** BEGIN EXERCISE INPUT **

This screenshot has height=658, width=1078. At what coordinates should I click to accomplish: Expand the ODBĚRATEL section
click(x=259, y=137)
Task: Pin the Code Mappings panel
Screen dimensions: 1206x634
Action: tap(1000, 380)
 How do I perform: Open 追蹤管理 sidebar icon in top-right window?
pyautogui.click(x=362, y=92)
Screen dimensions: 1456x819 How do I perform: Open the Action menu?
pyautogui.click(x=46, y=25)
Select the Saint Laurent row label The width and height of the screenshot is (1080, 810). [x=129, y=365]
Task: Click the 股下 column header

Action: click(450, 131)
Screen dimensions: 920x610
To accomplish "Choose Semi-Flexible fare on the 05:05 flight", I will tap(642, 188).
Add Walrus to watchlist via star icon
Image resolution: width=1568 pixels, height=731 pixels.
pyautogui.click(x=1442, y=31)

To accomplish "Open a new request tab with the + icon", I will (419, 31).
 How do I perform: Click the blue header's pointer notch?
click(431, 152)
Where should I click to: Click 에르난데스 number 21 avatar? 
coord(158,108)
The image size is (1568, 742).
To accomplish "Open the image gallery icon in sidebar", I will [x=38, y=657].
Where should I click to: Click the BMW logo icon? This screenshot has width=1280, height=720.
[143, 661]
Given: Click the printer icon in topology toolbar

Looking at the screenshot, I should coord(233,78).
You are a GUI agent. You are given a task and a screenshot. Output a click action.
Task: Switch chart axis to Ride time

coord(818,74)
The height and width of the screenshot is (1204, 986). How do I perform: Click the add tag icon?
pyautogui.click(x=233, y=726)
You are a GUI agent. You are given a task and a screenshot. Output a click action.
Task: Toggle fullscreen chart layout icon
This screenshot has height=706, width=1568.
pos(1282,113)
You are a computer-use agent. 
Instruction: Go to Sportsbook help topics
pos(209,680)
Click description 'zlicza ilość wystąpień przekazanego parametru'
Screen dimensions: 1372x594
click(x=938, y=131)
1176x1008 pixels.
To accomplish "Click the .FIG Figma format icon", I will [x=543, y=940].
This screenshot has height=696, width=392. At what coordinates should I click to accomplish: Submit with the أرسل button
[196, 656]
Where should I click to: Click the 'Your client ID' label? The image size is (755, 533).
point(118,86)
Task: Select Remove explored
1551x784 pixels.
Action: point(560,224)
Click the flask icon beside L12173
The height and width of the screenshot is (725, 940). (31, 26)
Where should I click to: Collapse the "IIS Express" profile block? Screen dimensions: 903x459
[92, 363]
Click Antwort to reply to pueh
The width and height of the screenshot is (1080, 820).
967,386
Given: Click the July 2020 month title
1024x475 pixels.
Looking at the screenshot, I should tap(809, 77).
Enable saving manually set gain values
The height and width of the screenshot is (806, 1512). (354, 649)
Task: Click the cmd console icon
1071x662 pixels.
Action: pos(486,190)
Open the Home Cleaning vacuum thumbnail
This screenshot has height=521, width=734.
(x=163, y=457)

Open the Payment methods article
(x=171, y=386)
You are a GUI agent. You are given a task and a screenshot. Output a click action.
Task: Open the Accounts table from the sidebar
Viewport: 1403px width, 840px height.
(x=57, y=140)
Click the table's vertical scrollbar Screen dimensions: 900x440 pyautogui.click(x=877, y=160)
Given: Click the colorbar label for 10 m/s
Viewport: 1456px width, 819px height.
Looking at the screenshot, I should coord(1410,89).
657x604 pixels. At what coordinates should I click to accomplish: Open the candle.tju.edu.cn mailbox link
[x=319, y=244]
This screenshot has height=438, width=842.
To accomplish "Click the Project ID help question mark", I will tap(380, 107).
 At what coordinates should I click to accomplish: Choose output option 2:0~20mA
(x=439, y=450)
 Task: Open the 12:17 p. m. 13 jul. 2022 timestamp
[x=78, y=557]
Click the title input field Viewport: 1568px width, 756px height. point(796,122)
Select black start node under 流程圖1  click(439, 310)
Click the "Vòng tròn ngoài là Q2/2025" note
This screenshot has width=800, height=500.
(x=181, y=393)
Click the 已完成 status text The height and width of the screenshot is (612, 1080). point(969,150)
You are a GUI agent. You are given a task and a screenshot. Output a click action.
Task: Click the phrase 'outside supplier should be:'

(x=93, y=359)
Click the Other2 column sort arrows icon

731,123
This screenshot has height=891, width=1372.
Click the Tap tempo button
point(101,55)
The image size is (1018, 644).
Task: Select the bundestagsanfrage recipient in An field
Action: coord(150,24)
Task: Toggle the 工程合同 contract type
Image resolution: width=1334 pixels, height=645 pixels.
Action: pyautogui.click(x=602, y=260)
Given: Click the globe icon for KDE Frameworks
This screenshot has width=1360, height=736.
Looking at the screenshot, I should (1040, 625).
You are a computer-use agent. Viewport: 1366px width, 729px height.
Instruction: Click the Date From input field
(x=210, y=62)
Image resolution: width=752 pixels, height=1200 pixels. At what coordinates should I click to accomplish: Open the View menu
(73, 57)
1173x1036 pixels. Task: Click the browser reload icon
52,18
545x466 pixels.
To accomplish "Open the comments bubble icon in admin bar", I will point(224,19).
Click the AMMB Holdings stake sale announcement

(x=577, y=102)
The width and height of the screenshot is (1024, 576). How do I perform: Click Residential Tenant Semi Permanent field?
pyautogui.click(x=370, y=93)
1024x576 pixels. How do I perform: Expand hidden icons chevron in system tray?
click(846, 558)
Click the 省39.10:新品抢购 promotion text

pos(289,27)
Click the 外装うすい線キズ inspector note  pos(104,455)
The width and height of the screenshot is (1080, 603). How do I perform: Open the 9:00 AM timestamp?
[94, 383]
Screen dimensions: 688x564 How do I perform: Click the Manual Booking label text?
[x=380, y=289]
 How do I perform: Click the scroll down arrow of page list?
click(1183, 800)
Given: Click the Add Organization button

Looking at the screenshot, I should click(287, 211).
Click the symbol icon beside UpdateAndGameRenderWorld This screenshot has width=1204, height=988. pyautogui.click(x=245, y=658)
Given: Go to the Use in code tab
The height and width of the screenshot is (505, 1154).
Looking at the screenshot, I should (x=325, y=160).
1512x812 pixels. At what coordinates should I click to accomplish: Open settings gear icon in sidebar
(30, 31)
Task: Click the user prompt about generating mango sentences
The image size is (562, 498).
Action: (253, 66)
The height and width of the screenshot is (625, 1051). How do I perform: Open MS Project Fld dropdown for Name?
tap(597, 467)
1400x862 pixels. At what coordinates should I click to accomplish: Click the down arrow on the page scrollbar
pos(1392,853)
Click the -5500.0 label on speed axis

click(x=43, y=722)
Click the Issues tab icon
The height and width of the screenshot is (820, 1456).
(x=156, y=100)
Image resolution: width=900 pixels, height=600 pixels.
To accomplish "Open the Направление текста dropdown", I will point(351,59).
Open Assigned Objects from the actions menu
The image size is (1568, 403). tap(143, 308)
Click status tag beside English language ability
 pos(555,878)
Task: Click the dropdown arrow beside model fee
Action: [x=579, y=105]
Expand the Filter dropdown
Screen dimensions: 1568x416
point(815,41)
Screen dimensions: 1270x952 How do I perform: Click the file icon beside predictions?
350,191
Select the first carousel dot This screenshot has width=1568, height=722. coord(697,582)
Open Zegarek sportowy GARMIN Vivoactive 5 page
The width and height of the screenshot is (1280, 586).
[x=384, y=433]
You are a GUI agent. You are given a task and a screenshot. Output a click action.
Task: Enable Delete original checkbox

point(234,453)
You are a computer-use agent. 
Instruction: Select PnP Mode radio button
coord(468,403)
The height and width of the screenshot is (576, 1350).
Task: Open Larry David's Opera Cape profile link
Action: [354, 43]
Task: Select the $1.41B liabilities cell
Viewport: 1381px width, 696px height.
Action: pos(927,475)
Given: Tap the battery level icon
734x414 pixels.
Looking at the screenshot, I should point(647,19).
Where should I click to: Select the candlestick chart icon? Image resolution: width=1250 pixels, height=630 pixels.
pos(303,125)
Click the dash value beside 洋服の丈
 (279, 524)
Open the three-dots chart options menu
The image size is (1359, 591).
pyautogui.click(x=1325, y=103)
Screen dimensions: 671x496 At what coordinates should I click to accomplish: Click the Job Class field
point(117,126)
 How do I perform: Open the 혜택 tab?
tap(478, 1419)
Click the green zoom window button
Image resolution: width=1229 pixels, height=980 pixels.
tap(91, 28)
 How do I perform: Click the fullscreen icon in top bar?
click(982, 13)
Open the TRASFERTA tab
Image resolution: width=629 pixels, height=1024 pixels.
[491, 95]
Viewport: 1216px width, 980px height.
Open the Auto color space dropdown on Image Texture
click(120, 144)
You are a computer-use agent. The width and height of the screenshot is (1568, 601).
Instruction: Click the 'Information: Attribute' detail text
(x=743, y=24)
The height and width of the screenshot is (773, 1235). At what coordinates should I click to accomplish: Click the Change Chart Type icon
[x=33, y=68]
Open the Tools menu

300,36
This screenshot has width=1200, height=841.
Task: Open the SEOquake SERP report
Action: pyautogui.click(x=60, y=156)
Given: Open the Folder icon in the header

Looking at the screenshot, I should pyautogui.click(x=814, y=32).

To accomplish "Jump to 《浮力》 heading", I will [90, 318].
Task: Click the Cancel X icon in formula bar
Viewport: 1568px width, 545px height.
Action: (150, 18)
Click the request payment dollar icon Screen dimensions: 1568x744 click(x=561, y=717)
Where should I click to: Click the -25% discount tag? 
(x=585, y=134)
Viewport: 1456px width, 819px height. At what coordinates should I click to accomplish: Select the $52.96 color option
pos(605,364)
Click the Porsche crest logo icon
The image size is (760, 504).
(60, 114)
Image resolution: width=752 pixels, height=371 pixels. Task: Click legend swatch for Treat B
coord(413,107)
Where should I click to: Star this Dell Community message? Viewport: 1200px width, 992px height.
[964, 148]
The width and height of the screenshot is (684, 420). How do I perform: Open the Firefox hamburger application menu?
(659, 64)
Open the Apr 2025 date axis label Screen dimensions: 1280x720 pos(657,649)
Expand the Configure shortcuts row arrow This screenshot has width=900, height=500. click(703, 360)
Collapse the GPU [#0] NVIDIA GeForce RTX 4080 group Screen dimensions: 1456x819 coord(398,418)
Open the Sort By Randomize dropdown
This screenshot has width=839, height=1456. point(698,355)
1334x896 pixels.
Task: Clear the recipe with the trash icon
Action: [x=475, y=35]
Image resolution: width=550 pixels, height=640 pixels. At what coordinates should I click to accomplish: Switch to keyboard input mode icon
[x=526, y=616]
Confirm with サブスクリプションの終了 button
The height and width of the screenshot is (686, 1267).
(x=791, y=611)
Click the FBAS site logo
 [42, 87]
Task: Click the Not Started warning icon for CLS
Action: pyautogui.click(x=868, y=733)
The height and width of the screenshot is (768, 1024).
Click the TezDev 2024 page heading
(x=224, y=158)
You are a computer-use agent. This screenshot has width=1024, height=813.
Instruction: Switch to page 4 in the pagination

** END EXERCISE INPUT **

> [INSTRUCTIONS TO FOLLOW] Starting at the first line of the items and going on through the line with "will [x=38, y=657].", write those lines as a JSON list of strings, one string per line, with blank lines left out.

> [TASK RESULT]
[
  "This screenshot has height=658, width=1078. At what coordinates should I click to accomplish: Expand the ODBĚRATEL section",
  "click(x=259, y=137)",
  "Task: Pin the Code Mappings panel",
  "Screen dimensions: 1206x634",
  "Action: tap(1000, 380)",
  " How do I perform: Open 追蹤管理 sidebar icon in top-right window?",
  "pyautogui.click(x=362, y=92)",
  "Screen dimensions: 1456x819 How do I perform: Open the Action menu?",
  "pyautogui.click(x=46, y=25)",
  "Select the Saint Laurent row label The width and height of the screenshot is (1080, 810). [x=129, y=365]",
  "Task: Click the 股下 column header",
  "Action: click(450, 131)",
  "Screen dimensions: 920x610",
  "To accomplish \"Choose Semi-Flexible fare on the 05:05 flight\", I will tap(642, 188).",
  "Add Walrus to watchlist via star icon",
  "Image resolution: width=1568 pixels, height=731 pixels.",
  "pyautogui.click(x=1442, y=31)",
  "To accomplish \"Open a new request tab with the + icon\", I will (419, 31).",
  " How do I perform: Click the blue header's pointer notch?",
  "click(431, 152)",
  "Where should I click to: Click 에르난데스 number 21 avatar? ",
  "coord(158,108)",
  "The image size is (1568, 742).",
  "To accomplish \"Open the image gallery icon in sidebar\", I will [x=38, y=657]."
]